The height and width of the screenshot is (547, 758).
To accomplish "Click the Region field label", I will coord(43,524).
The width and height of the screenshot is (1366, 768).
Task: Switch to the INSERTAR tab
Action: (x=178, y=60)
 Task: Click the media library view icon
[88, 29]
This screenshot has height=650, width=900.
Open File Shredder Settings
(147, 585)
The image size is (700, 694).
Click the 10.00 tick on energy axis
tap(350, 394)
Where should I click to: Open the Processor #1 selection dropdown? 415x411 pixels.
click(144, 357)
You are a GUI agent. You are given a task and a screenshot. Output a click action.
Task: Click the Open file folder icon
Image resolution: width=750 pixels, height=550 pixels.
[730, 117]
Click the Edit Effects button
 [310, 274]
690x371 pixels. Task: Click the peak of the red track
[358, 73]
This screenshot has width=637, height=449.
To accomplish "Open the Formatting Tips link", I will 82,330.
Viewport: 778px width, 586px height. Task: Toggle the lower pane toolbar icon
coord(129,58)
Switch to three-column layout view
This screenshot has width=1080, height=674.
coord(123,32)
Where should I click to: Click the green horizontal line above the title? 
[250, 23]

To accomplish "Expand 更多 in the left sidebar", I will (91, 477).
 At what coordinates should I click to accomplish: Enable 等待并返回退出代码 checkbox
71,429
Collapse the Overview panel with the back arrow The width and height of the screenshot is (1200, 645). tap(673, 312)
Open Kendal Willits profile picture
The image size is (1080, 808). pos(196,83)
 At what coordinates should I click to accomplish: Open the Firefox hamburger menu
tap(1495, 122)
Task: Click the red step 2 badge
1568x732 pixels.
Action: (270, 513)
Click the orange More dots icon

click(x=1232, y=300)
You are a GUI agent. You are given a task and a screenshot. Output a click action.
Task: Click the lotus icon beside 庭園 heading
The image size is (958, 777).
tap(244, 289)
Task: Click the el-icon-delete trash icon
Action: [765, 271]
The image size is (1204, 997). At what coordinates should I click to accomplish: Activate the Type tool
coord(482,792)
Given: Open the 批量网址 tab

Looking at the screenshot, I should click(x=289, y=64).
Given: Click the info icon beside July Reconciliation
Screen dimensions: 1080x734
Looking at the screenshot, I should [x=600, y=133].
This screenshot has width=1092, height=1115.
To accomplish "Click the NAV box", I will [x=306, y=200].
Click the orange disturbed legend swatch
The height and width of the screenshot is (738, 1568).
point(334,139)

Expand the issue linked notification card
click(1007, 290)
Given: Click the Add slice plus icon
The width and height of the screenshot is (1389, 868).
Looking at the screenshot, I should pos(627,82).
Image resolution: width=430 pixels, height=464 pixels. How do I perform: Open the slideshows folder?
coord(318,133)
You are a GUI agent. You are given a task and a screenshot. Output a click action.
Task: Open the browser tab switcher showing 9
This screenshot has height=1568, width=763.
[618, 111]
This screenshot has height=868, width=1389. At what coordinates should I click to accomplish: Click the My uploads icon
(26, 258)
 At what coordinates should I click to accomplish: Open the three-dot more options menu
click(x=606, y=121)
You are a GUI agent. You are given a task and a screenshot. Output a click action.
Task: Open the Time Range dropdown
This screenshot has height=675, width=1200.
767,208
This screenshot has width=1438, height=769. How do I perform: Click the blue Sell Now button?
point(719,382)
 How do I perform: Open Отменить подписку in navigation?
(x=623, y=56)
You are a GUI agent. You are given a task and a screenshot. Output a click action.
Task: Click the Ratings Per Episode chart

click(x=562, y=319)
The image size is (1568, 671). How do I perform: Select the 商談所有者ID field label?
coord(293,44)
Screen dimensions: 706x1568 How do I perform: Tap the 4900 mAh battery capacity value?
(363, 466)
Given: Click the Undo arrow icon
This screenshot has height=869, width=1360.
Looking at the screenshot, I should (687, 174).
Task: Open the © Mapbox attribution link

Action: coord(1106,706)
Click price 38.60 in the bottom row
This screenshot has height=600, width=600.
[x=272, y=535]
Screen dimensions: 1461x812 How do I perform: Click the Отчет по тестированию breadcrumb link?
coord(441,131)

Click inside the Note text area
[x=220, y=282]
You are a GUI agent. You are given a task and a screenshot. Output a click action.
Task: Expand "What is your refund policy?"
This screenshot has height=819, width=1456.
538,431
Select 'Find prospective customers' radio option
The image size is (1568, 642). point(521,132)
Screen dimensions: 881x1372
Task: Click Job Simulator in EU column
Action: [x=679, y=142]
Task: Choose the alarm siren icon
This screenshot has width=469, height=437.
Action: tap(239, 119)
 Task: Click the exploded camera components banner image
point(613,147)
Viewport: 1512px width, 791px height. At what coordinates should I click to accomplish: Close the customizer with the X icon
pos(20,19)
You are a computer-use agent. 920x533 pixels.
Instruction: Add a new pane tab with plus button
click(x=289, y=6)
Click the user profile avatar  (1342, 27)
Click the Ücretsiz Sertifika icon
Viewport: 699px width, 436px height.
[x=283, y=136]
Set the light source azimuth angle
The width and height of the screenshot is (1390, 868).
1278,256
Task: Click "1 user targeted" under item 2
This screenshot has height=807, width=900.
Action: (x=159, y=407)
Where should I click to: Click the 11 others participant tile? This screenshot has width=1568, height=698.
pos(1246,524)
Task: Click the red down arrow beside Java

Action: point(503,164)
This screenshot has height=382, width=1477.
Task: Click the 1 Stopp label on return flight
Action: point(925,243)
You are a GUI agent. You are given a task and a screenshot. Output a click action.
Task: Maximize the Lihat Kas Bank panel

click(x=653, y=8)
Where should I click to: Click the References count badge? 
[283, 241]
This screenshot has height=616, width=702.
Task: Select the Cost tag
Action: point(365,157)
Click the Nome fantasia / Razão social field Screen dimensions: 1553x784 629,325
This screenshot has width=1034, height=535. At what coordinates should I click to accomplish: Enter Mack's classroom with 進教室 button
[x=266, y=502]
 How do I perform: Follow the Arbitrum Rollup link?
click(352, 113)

> _WHAT TO WORK ON_:
Show every line of the items above that contains the word "panel".

> _RESULT OF THE EXERCISE_:
Collapse the Overview panel with the back arrow The width and height of the screenshot is (1200, 645). tap(673, 312)
Task: Maximize the Lihat Kas Bank panel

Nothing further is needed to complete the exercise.